La semaine dernière, Diego Maradona a accepté la mission que lui proposait la reine d’Angleterre, à savoir la présidence de « Football for Unity », une puissante ONG sud-américaine. Pas bégueule, Queen Elizabeth a ainsi fait une croix sur la « mano de dios », laquelle écarta l’Angleterre du Mondial 86 dans les circonstances que l’on connaît tous aujourd’hui. Heureux de constater que la grandeur d’âme de la couronne britannique n’est pas un vain mot, « Diegito » poursuit : « Si je pouvais m’excuser et changer l’histoire, je le ferai. Mais un but reste un but, après tout. L’Argentine a été championne du monde et je suis devenu le meilleur joueur de la planète. » Il s’arrête, fronce les sourcils, se tape bruyamment la cuisse et enchaîne : « Meilleur que Pelé si j’en crois ma mère ! Il ne faut pas vivre de remords. La main de Dieu ne nous a-t-elle pas offert un pape ? » Dieu vivant en Amérique latine, objet de culte pour le chanteur Manu Chao, Maradona fut aussi une véritable source d’inspiration pour les Pumas, au fil de cette Coupe du monde. « Rencontrer Diego, nous confiait Juan Imhoff une semaine avant, c’est comme rencontrer Dieu. Il est puissant, génial. Il nous motive. » Son coéquipier Martin Landajo avouait de son côté que la volonté argentine de produire un jeu de mouvement était, qu’on le veuille ou non, « un hommage déguisé à Maradona et à un peuple qui aime les buts et les grands attaquants ».

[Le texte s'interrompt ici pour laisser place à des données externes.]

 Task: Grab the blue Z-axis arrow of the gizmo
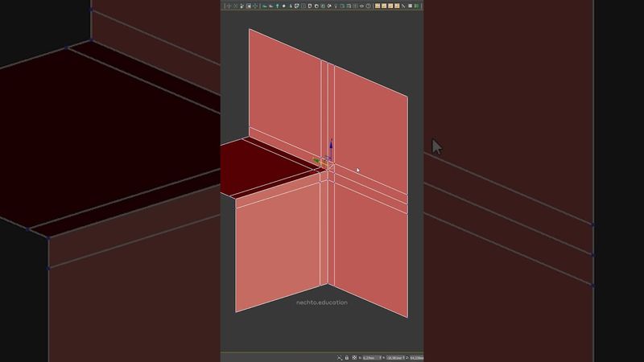coord(331,145)
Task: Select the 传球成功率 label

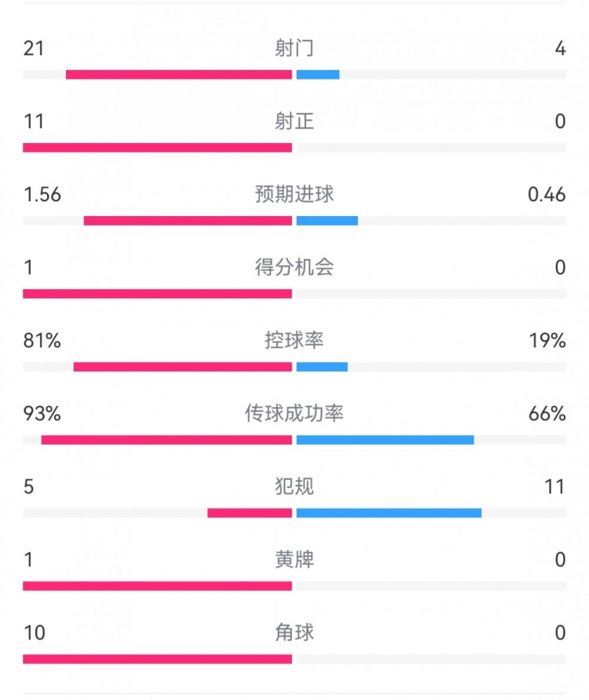Action: (x=295, y=413)
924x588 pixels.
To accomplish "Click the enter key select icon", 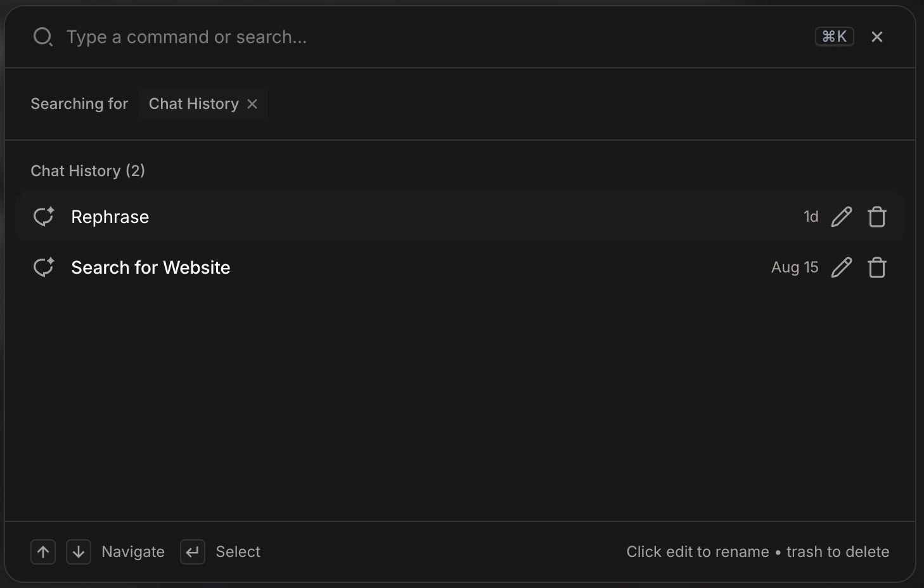I will tap(193, 552).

Conscient de la fascination qu’il exerce sur tous ceux qui ont un jour croisé sa route, « Diegito » conclut dans un sourire : « Agustin Pichot me dit que nous avons plus de chances de devenir champions du monde en 2019, au Japon. Alors, je serai là ! Ces jeunes me plaisent. Nous avions bien chanté, tous ensemble, après le quart de finale. » La ritournelle en question était l’œuvre du rocker argentin Ricardo, s’appelait « la Mano de Dios » et disait à peu près ceci : « Y todo el pueblo canto : « Marado, Marado ! » Nacio la mano de dios : « Marado, Marado ! » Su sueno tenia una estrella, llena de gol y gambettas. »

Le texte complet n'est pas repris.